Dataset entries

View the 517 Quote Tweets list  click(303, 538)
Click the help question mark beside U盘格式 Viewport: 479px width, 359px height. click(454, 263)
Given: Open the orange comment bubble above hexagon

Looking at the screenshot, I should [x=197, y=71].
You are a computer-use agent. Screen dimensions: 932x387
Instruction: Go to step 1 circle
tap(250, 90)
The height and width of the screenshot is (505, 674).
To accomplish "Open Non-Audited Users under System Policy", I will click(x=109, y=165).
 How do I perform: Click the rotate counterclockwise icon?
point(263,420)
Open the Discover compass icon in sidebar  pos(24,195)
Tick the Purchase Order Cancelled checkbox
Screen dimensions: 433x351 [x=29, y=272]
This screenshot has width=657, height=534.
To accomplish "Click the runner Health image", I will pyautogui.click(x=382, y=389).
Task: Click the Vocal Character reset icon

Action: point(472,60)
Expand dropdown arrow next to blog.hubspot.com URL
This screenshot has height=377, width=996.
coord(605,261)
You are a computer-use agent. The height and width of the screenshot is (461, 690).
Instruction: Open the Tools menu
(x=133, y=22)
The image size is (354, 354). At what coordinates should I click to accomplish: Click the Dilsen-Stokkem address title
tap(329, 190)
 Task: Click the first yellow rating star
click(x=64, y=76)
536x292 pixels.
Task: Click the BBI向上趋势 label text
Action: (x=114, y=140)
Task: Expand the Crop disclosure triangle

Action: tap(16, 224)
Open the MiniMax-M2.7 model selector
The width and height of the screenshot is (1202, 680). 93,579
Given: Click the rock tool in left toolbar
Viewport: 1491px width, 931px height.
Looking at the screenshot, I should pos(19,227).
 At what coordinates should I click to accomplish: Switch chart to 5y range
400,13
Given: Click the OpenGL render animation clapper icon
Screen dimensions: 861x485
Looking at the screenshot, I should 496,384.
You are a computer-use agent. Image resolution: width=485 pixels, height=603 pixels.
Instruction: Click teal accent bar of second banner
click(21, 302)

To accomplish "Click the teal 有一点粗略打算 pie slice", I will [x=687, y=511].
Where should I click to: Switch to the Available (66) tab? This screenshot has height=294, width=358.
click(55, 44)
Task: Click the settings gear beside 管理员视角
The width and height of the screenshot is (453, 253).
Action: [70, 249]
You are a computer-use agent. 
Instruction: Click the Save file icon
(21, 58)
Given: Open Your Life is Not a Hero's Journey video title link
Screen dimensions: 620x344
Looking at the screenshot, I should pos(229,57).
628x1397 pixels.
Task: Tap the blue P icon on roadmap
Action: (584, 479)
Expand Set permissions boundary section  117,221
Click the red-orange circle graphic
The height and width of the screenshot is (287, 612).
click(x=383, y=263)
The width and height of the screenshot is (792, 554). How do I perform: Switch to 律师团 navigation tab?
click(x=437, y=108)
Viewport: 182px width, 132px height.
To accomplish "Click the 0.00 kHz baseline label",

- _WHAT IS NEEDED_
Looking at the records above, which lines contain "computer"? Copy those lines.

- _RESPONSE TO THIS EXERCISE_
You are a computer-use agent. Screen dimensions: 932x387
You are a computer-use agent. The height and width of the screenshot is (461, 690).
You are a computer-use agent. Image resolution: width=485 pixels, height=603 pixels.
You are a computer-use agent. 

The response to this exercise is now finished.